[Dataset entries]
━━━━━━━━━━━━━━━━━━━━━━━━━━━━━━
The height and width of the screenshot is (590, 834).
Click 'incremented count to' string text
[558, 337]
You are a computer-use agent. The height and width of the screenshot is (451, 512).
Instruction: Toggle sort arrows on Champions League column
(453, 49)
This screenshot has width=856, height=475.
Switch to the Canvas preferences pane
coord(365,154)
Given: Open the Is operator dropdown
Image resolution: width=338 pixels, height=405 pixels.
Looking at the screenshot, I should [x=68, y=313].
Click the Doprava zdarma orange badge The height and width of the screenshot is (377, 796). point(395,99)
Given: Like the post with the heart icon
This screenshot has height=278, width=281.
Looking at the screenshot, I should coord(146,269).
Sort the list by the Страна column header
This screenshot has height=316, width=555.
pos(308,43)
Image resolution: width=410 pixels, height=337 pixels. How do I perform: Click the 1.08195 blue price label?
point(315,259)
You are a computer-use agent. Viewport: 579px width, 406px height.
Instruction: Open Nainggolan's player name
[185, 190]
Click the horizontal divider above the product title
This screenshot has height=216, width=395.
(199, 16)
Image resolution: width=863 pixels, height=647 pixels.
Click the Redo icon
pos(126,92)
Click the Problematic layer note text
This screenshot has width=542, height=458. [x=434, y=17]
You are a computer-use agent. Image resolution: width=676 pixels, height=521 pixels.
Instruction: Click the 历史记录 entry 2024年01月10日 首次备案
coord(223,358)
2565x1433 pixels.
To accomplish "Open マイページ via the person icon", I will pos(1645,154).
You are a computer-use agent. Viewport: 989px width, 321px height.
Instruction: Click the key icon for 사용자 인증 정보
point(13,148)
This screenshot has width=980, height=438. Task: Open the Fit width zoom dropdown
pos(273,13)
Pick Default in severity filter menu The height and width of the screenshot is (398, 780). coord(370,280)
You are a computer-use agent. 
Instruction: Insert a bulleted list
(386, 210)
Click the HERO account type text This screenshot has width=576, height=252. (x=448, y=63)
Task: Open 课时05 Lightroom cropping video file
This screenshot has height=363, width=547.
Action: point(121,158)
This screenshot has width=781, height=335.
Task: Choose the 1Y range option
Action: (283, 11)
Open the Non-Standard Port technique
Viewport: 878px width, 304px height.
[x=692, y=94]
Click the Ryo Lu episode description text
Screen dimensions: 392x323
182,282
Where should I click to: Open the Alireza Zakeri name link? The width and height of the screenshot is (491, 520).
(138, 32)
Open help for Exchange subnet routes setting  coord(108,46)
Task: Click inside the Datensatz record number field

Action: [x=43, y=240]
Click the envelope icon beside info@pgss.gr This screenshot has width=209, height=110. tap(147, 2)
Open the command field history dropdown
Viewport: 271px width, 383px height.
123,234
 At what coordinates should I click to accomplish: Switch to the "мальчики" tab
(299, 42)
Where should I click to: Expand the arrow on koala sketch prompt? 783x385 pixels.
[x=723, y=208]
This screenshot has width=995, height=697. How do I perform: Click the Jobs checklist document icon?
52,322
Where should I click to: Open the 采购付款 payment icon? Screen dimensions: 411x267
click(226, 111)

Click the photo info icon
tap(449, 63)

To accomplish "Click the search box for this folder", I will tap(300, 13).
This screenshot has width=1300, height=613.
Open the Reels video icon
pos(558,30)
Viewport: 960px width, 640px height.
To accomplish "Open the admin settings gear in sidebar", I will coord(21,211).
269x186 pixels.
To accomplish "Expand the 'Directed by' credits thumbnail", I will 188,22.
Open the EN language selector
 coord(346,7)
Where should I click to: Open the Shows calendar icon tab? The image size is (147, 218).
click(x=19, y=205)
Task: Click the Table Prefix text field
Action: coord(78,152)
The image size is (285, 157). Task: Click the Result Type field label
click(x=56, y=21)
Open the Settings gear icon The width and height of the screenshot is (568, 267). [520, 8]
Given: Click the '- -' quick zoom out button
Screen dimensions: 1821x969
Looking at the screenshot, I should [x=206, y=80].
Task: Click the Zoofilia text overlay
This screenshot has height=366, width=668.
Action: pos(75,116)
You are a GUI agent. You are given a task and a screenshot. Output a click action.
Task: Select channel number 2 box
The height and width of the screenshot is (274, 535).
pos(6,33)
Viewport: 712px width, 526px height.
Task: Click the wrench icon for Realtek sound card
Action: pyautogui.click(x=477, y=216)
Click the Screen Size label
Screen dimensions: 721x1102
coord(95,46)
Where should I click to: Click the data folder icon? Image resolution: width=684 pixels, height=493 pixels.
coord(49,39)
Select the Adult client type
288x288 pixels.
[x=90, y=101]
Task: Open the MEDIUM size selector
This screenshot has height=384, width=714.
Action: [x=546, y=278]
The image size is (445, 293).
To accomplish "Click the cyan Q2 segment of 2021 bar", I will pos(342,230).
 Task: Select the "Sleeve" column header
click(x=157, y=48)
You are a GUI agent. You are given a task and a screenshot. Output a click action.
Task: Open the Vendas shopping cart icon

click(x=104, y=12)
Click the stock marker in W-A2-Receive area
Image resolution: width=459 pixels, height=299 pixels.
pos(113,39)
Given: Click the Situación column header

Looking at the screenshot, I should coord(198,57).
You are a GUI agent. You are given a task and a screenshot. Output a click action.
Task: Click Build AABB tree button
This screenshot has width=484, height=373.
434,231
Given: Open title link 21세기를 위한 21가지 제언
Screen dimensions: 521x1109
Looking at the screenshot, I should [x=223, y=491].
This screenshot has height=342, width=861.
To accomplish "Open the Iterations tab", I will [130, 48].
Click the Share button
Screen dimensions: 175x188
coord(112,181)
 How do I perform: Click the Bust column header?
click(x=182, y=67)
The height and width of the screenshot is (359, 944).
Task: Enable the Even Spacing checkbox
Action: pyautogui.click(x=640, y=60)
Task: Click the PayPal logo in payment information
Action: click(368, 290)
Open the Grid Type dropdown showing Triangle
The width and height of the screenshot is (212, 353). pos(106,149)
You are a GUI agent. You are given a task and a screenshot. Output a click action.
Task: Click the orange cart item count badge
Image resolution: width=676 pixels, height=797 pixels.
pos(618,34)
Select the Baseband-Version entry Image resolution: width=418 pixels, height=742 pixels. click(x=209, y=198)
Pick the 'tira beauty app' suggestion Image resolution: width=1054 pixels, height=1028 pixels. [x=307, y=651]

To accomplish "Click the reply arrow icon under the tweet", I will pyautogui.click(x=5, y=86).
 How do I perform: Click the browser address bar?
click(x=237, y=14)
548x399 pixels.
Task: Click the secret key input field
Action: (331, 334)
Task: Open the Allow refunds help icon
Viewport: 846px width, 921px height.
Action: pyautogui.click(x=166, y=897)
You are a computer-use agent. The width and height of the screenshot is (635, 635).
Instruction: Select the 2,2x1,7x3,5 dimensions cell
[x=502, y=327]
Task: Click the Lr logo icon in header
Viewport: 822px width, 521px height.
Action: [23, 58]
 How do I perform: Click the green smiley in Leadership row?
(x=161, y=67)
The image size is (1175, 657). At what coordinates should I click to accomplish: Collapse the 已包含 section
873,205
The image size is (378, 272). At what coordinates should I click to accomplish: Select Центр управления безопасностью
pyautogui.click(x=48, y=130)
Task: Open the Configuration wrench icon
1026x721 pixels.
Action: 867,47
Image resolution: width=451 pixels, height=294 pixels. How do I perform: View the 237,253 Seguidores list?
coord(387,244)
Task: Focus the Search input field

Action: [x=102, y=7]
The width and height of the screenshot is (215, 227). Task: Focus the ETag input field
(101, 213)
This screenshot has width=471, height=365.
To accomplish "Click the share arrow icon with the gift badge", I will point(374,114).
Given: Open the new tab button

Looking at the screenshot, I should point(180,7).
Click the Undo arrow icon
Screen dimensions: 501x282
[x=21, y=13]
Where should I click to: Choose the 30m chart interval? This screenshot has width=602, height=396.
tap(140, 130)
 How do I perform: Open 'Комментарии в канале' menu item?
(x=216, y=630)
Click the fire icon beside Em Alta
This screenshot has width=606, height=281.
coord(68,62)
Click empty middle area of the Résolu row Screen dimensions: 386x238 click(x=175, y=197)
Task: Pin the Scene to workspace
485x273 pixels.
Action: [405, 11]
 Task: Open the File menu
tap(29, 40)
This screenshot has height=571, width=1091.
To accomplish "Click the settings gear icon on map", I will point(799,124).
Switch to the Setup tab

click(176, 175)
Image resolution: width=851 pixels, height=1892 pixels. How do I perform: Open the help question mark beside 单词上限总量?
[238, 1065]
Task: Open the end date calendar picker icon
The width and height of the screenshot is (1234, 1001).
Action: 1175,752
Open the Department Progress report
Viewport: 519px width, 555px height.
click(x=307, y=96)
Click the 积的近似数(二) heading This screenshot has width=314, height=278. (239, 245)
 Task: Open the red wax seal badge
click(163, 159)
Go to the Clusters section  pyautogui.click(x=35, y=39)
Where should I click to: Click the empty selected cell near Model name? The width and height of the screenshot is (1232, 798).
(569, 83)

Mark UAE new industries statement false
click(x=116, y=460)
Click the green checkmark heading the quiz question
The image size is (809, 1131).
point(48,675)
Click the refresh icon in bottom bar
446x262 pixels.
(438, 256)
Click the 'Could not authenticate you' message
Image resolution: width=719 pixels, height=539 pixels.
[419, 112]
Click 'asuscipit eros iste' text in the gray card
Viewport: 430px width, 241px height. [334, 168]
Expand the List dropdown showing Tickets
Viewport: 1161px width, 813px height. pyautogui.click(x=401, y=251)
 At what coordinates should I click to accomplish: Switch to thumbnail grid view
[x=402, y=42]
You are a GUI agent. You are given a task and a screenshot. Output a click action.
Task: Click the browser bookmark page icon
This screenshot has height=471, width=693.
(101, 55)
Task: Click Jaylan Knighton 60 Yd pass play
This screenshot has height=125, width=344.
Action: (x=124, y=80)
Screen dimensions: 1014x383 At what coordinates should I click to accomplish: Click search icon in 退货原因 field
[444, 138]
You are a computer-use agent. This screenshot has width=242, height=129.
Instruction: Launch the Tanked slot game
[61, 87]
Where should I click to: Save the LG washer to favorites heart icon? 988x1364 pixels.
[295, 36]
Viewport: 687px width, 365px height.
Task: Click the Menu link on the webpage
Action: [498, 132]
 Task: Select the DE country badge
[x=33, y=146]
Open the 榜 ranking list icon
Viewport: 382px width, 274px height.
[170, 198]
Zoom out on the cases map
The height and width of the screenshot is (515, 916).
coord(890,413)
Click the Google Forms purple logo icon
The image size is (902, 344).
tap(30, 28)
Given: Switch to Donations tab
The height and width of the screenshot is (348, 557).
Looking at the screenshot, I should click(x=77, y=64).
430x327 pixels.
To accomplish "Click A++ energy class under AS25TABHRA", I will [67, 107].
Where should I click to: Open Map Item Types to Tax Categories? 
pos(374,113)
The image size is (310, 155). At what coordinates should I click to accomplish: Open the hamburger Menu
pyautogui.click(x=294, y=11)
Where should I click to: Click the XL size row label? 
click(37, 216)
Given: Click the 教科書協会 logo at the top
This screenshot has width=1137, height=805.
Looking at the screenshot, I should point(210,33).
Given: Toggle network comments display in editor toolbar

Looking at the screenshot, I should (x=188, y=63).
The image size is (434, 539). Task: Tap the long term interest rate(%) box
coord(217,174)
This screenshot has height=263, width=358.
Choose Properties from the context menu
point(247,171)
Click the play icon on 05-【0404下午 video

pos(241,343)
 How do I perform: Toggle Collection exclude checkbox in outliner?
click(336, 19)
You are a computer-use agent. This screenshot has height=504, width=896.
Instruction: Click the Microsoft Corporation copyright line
━━━━━━━━━━━━━━━━━━━━━━━━━━━━━━
Output only an exact transcription of the lines above from the one with "Click the HERO" up to and including the one with "Click the Ryo Lu episode description text".

Exercise answer:
Click the HERO account type text This screenshot has width=576, height=252. (x=448, y=63)
Task: Open 课时05 Lightroom cropping video file
This screenshot has height=363, width=547.
Action: point(121,158)
This screenshot has width=781, height=335.
Task: Choose the 1Y range option
Action: (283, 11)
Open the Non-Standard Port technique
Viewport: 878px width, 304px height.
[x=692, y=94]
Click the Ryo Lu episode description text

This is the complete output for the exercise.